4) Also consider writing to a computer magazine or two and shaming Google into fixing it. REMEMBER, prior to the IPO, they will be sensitive to potential bad publicity.
Kaled.
1) Have you tried to get the attention of the press, and if so, have you had any luck?
2) Where would you suggest sending this kind of story? SearchEngineWatch? I assume the major media won't be interested in a backwater issue like this that only affects a small percentage of sites?
I think taking some action is better than doing nothing, but I'm skeptical about whether the media will pick up on this story, just because the media is likely to perceive it as an overly technical/arcane matter -- and one that doesn't affect the vast majority of users (at least not in any way that they would care about).
To update my situation: I requested that the offending site remove their redirecting link to our site and the owner did so. I'll keep this thread posted as to what happens to our position in the SERPs as the change rolls out in Google.
Rugles: Regarding your question about what to do about the offending site, one of the things that someone did in the long thread that kaled pointed to earlier was to file a Digital Millennium Copyright Act complaint with Google at [google.com...] Worth looking into?
I checked the serps for one of my main keywords and my site was gone but I noticed my title and description were there. I noticed that the domain that was replacing mine was one that I had exchanged links with. When I went to the site I was glad to see it had a link control panel so I could remove the link myself. When I logged in I saw my site title and when I hovered over it I saw that it was a redirect. I deleted my link and after 5 days my site was back and the other site was gone. I was lucky that this site had a contol panel and I could delete the link before Inktomi picked up on it too.
When I checked the pages in this domain half of them were other sites.
I thought I was staying away from sites with redirected listings but from now on when I exchange links with sites that have a control panel I'll go ahead and sign in and check for rediects.
I hope you guys get the links removed soon. Best Wishes.
Where would you suggest sending this kind of story?
Now, whether you write/email several people/magazines simultaneously or one at a time is a judgement call. I would pick one magazine and cc a posted letter to three people including the editor. If that didn't work I would email the same to another magazine, wait a few days and then another, etc.

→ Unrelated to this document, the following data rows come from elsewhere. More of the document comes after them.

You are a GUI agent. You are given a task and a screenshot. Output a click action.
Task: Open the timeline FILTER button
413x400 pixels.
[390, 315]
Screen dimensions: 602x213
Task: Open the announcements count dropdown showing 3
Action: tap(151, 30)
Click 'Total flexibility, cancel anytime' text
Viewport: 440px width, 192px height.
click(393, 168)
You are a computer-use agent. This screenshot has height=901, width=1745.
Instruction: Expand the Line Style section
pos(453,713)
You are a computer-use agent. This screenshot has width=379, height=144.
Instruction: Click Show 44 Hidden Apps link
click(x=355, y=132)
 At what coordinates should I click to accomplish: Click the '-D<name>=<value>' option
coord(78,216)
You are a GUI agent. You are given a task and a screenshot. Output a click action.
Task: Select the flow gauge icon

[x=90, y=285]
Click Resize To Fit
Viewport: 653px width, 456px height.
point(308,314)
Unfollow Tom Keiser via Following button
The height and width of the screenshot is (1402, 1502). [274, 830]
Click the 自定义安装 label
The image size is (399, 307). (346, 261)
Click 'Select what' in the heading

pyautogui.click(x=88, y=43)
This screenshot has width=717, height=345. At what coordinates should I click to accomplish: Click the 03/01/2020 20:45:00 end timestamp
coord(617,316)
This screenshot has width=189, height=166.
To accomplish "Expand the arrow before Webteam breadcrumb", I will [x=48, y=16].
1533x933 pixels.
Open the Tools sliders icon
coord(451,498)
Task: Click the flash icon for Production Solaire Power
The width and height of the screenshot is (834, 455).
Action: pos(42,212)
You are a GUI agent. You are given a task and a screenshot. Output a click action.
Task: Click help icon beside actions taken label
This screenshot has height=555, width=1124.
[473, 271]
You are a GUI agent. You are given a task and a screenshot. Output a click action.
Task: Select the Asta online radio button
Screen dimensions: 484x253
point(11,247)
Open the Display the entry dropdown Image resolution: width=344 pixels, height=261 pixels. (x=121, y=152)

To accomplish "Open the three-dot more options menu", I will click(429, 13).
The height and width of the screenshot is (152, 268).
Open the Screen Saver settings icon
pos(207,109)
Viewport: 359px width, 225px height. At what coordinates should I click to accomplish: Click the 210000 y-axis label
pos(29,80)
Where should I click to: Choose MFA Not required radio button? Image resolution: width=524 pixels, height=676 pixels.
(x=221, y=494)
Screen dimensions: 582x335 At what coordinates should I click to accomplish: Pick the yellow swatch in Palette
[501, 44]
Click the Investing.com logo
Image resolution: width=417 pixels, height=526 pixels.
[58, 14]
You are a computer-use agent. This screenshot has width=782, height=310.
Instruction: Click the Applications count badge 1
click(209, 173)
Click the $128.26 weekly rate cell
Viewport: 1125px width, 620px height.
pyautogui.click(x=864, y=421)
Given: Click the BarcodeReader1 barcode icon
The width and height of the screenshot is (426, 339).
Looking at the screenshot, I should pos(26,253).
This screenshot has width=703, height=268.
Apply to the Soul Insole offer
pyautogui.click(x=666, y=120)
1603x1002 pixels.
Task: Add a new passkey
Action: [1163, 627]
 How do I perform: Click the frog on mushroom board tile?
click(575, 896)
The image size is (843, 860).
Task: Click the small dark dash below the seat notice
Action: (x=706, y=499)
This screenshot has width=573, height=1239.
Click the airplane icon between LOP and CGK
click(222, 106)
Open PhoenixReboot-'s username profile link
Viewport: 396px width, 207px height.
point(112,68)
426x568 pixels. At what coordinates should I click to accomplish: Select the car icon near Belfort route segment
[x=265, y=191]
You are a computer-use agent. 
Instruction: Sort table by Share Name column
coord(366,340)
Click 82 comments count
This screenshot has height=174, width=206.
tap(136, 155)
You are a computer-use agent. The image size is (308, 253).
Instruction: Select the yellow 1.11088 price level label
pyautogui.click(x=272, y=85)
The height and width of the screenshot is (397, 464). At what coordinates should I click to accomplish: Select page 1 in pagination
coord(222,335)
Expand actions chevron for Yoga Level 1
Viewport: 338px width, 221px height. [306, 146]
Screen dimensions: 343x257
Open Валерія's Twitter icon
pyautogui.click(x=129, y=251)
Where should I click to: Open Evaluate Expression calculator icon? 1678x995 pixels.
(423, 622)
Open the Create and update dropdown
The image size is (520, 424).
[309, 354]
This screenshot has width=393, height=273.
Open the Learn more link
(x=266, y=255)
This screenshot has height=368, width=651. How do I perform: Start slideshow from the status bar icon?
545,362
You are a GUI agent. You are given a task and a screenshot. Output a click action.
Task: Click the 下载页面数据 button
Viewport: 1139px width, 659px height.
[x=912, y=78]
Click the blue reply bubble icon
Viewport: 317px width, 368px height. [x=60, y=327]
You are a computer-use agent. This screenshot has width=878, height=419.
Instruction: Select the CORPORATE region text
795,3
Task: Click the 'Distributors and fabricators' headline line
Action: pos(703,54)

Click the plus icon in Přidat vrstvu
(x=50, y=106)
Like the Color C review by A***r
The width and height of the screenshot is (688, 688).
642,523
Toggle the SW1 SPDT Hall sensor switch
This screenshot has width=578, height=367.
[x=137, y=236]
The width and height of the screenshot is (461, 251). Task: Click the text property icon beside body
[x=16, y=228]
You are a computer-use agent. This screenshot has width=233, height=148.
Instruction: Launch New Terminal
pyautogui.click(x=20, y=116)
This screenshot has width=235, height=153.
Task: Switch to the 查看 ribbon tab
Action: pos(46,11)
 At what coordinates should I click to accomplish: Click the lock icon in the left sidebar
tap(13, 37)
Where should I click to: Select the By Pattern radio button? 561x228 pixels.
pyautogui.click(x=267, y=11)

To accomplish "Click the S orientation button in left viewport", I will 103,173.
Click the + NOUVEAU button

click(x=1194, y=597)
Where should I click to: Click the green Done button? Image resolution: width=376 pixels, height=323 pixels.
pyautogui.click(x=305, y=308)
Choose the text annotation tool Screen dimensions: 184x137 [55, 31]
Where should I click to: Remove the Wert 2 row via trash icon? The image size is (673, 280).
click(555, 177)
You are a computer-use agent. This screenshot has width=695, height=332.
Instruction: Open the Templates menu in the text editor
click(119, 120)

HOWEVER, you would have to explain the problem very very carefully because it is difficult to understand. You should show the letter to friends and then have them explain it to you. If they understand it then there is at least a chance that others will too.
Kaled.
I was searching for some products today and ran across something I had never seen before.
Ranking well for a pretty competitive term is a AOL search results page for the exact phrase I was searching for and a title something like this:
AOL Search: Results for "big red widgets"
Over the last few months I have seen results from other small search engines and ppc engines, but this is the first time I ever saw this. What makes it more strange than the usual, google showing search engine result pages is when you click the link and go to AOL, the same result is ranking in the same spot.
so basically, search google and they give you a serp for the same page you are looking at, results for what you are searching for... what sense does this make?
That's not to say that you ought to care, necessarily, but I think it's clear why it might be a huge headache for some people.
Ironically ... next day the 'offending' listing was gone, and mine returned. Don't know if it'll work again, but it may not hurt to try.